• [RECORDED INFORMATION]:
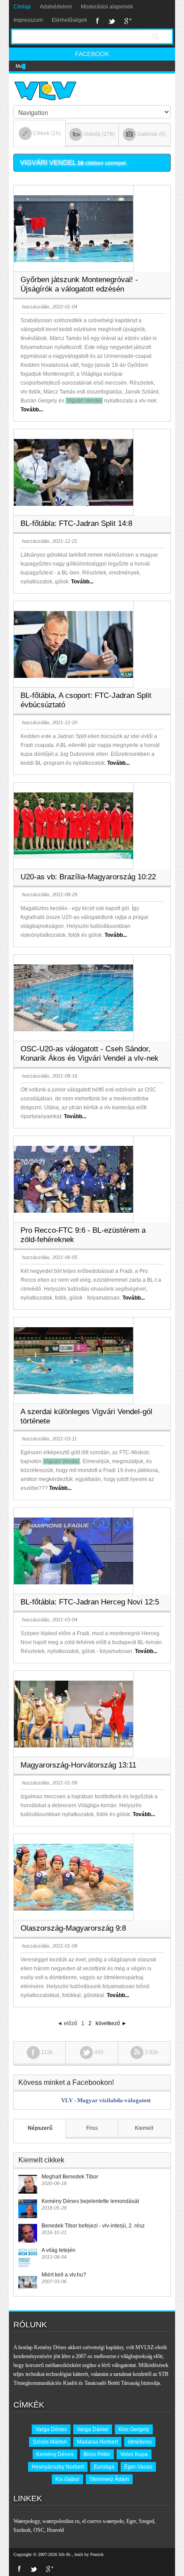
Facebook (98, 21)
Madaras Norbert (97, 2442)
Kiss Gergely (133, 2429)
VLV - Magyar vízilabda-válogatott (106, 2100)
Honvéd (55, 2530)
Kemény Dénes (55, 2454)
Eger (131, 2521)
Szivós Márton (50, 2442)
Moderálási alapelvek (107, 7)
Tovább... (32, 409)
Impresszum (28, 20)
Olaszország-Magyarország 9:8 (73, 1928)
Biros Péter (97, 2454)
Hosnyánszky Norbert (58, 2467)
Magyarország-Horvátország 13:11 (78, 1765)
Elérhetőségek (69, 20)
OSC (38, 2530)
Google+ (128, 21)
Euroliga (104, 2467)
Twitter (112, 21)
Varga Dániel (93, 2429)
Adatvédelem (56, 7)
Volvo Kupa (134, 2454)
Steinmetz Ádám (109, 2479)
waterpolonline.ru (60, 2521)
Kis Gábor (67, 2479)
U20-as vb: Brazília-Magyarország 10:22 (88, 877)
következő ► (111, 2023)
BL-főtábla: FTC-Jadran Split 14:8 (76, 523)
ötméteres (140, 2442)
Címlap (22, 7)
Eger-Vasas (138, 2467)
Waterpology (26, 2521)
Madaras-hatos (32, 66)
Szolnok (22, 2530)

• [WORK INSTRUCTION]: Leave the pictures out and reproduce all of the records exactly.

• [RESPONSE AREA]:
Facebook (98, 21)
Madaras Norbert (97, 2442)
Kiss Gergely (133, 2429)
VLV - Magyar vízilabda-válogatott (106, 2100)
Honvéd (55, 2530)
Kemény Dénes (55, 2454)
Eger (131, 2521)
Szivós Márton (50, 2442)
Moderálási alapelvek (107, 7)
Tovább... (32, 409)
Impresszum (28, 20)
Olaszország-Magyarország 9:8 (73, 1928)
Biros Péter (97, 2454)
Hosnyánszky Norbert (58, 2467)
Magyarország-Horvátország 13:11 (78, 1765)
Elérhetőségek (69, 20)
OSC (38, 2530)
Google+ (128, 21)
Euroliga (104, 2467)
Twitter (112, 21)
Varga Dániel (93, 2429)
Adatvédelem (56, 7)
Volvo Kupa (134, 2454)
Steinmetz Ádám (109, 2479)
waterpolonline.ru (60, 2521)
Kis Gábor (67, 2479)
U20-as vb: Brazília-Magyarország 10:22 (88, 877)
következő ► (111, 2023)
BL-főtábla: FTC-Jadran Split 14:8 (76, 523)
ötméteres (140, 2442)
Címlap (22, 7)
Eger-Vasas (138, 2467)
Waterpology (26, 2521)
Madaras-hatos (32, 66)
Szolnok (22, 2530)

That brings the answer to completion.